Task goal: Omit all pictures, then retype exactly the lines from the one that contains "This screenshot has height=327, width=677." through the end of the listing.

Source material:

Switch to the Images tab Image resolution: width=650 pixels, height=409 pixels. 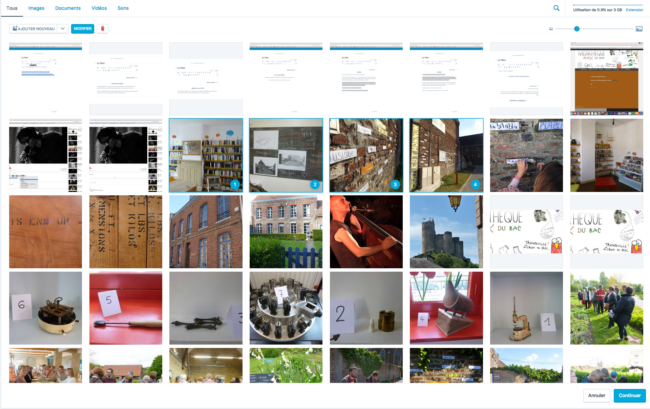click(x=36, y=8)
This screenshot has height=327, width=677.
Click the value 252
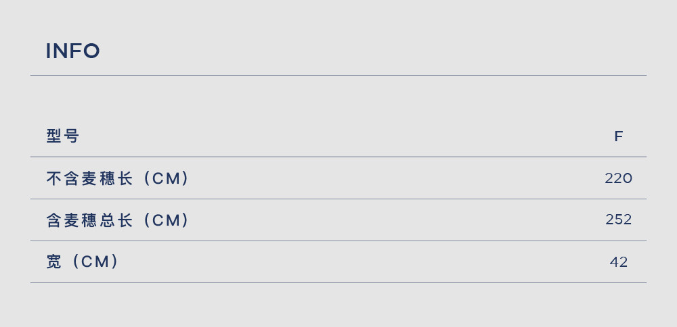[618, 220]
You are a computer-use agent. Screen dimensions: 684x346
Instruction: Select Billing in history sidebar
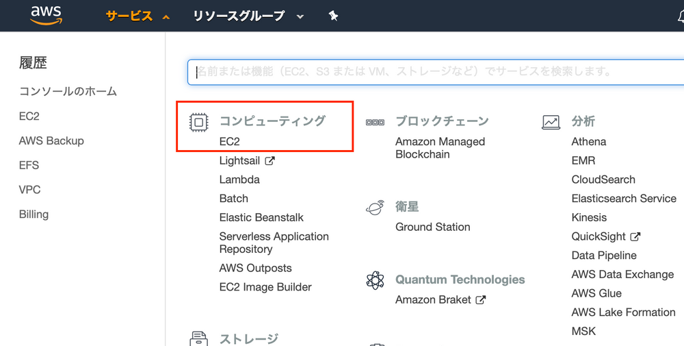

Answer for the task:
This screenshot has height=327, width=677.
Click the value 252
[618, 220]
You are a computer-use agent. Screen dimensions: 684x346
Instruction: Select Billing in history sidebar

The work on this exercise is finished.